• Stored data
——————————

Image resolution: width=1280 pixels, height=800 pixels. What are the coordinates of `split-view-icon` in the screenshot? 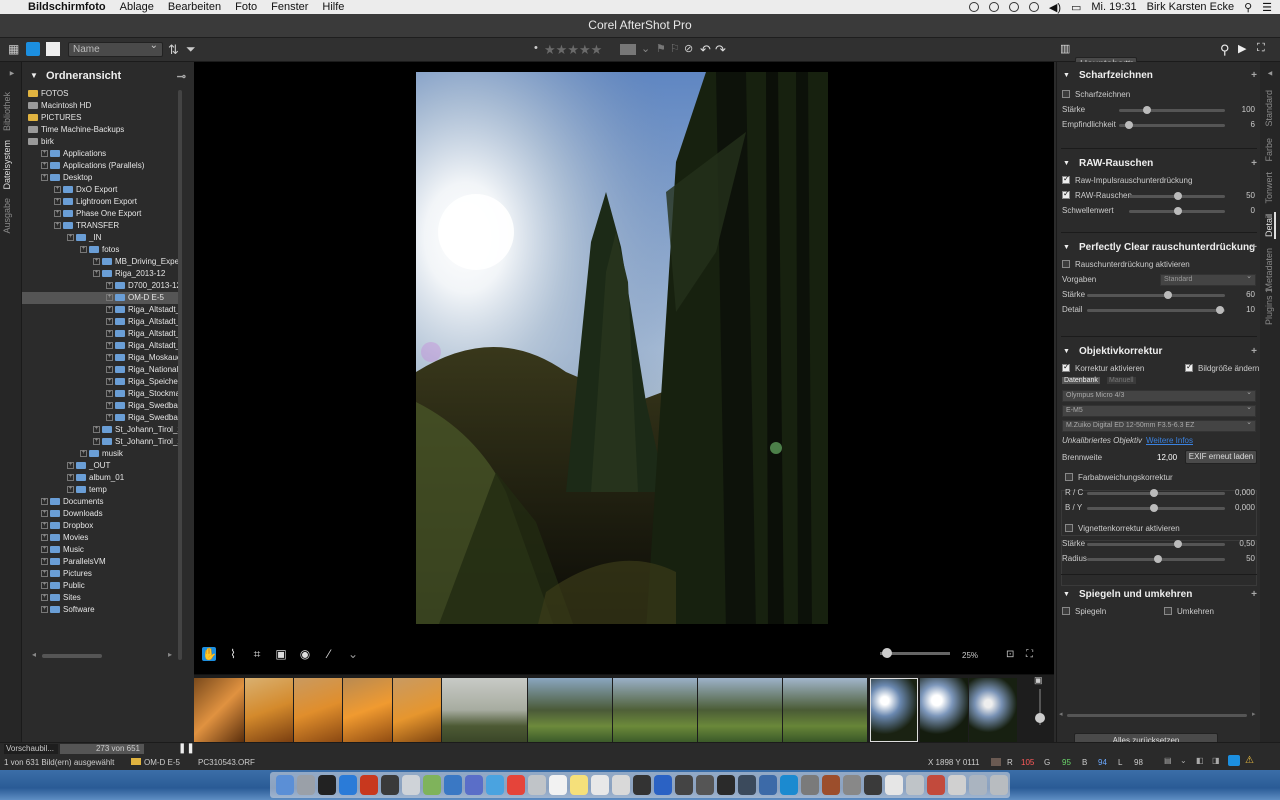 It's located at (33, 49).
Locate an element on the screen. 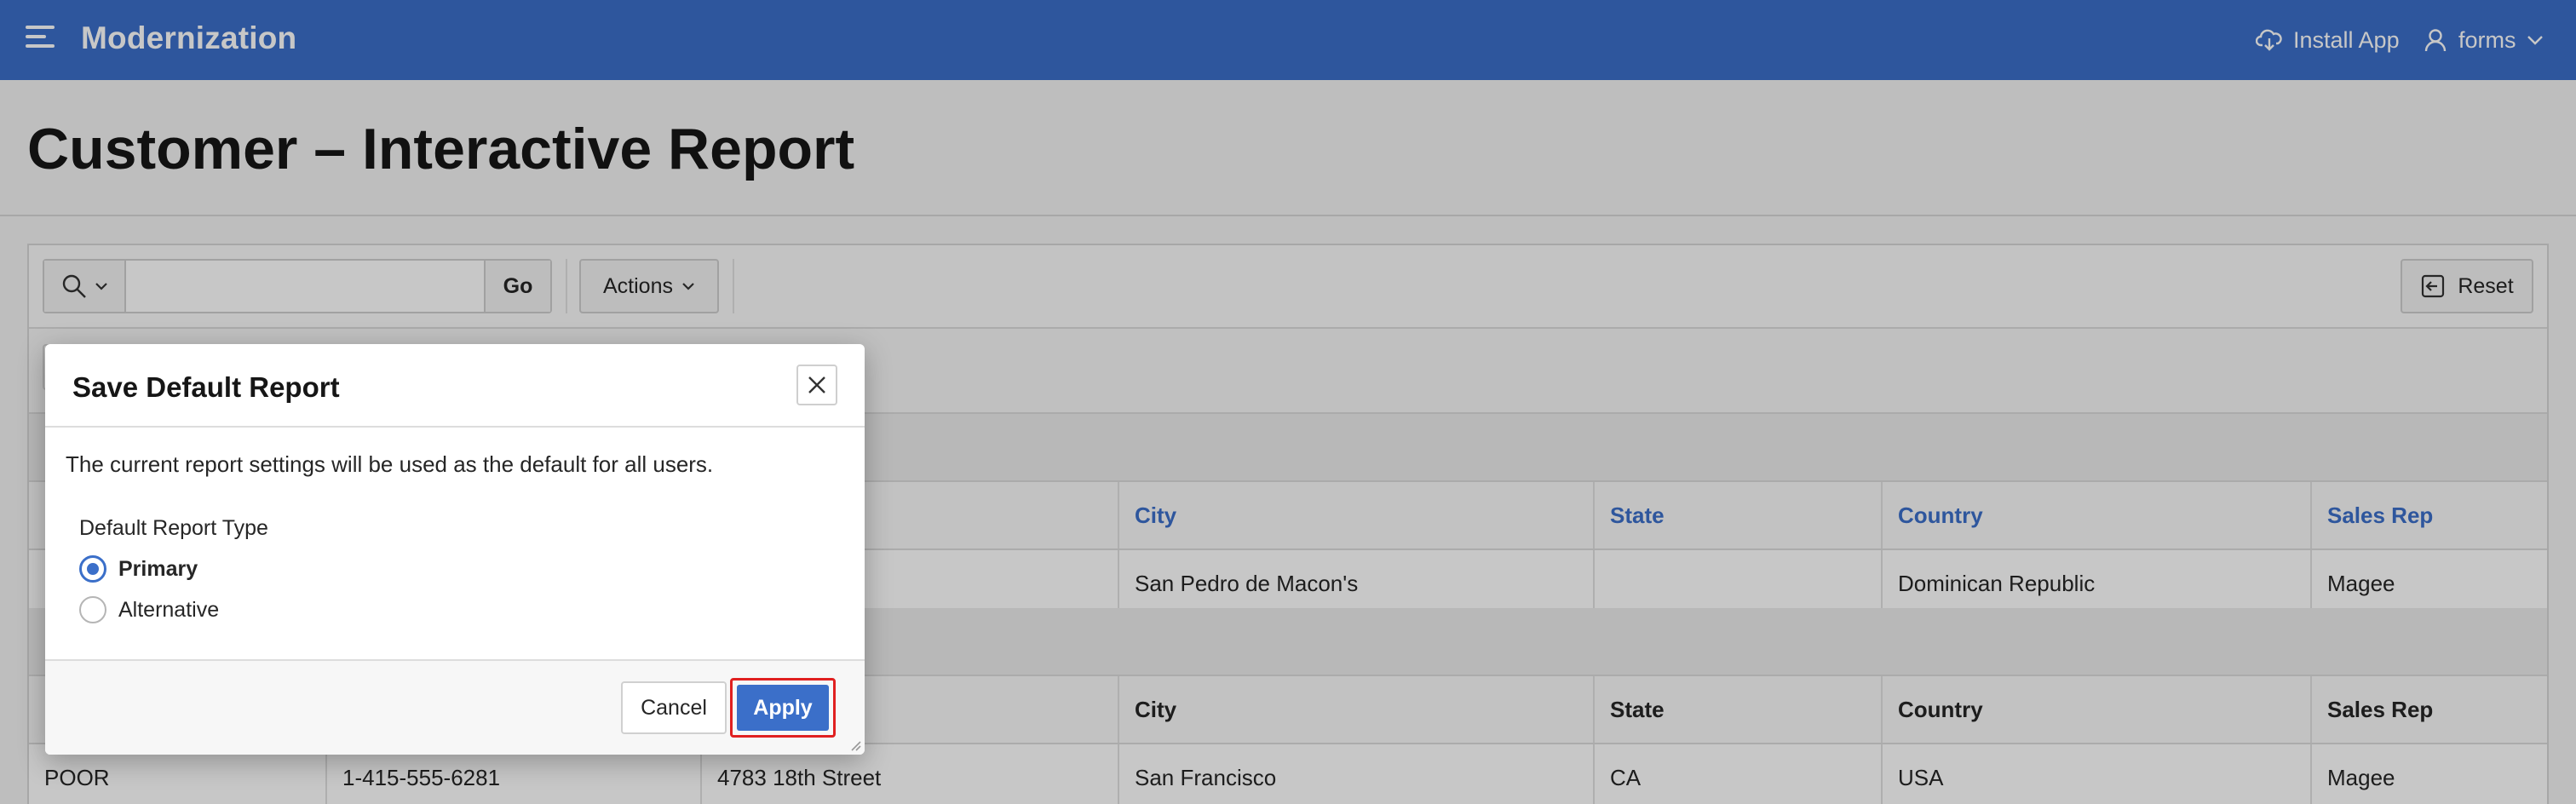 The height and width of the screenshot is (804, 2576). resize-handle-icon is located at coordinates (855, 744).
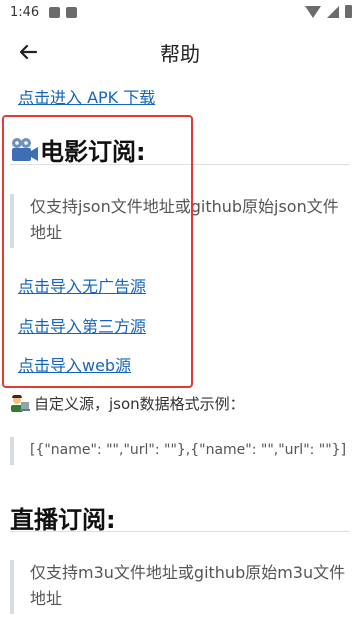 This screenshot has height=640, width=360. Describe the element at coordinates (180, 532) in the screenshot. I see `heading-divider-live` at that location.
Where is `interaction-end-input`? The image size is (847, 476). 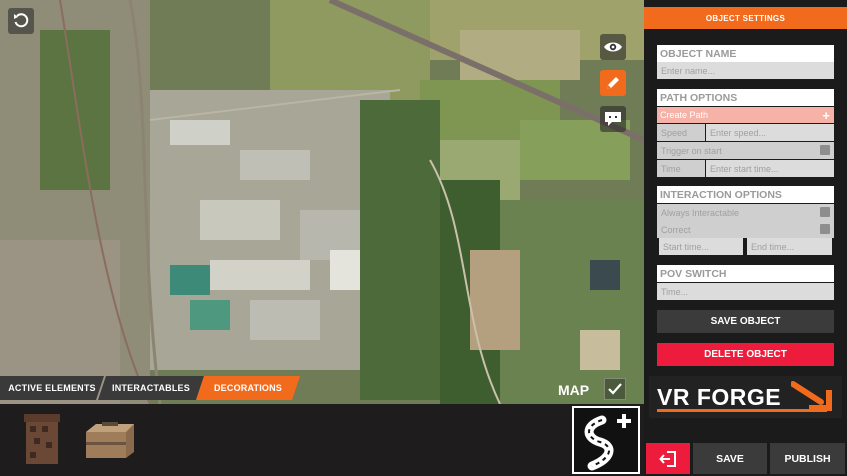
interaction-end-input is located at coordinates (792, 246).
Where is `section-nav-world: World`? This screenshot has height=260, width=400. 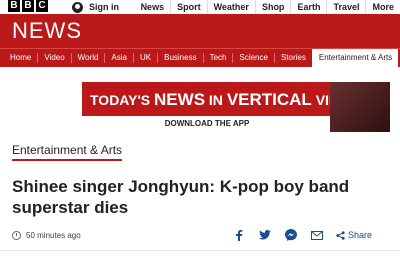
section-nav-world: World is located at coordinates (88, 58).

——————————

• GOAL OF THE EXERCISE
Starting at the line that contains "is (847, 476)." and running through the end of the items, write out those lines word for word, leaving out the pictures.

• TASK RESULT
Where is `interaction-end-input`? The image size is (847, 476). 
interaction-end-input is located at coordinates (792, 246).
Where is `section-nav-world: World`? This screenshot has height=260, width=400. 
section-nav-world: World is located at coordinates (88, 58).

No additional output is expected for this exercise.